From the article: >At AISLE, we've been running a discovery and remediation system against live targets since mid-2025: 15 CVEs in OpenSSL (including 12 out of 12 in a single security release, with bugs dating back 25+ years and a CVSS 9.8 Critical), 5 CVEs in curl, over 180 externally validated CVEs across 30+ projects spanning deep infrastructure, cryptography, middleware, and the application layer.

They have been doing it (and likely others as well), but they are not anthropic which a million dollar marketing budget and a trillion dollar hype behind it, so you just didn't hear about it.

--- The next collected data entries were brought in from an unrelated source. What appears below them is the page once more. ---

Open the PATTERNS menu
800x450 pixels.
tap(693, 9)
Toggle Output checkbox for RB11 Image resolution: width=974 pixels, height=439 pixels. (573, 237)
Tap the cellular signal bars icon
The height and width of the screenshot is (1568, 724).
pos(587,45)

roywiggins · 2026-04-12T14:25:10 1776003910

They could have linked their replication in this blog post, which we did all see, if they have one.

mattmanser · 2026-04-12T07:58:04 1775980684

Why are you EXTREMELY impressed? The level of hysteria and lack of objective thought by pro-AI people on this thread is extremely concerning.

Vulnerabilities are found every day. More will be found.

They claim they spent $20k finding one, probably more like $20 million if you actually dug into it.

And if you took into account inference, more like $2 billion.

The reason why no-one's done it is because it's not worth the money in tokens to do so.

LordDragonfang · 2026-04-12T00:03:35 1775952215

> If another model can find the vulnerability if you point it at the right place, it would also find the vulnerability if you scanned each place individually.

They didn't just point it at the right place, they pointed it at the right place and gave it hints. That's a huge difference, even for humans.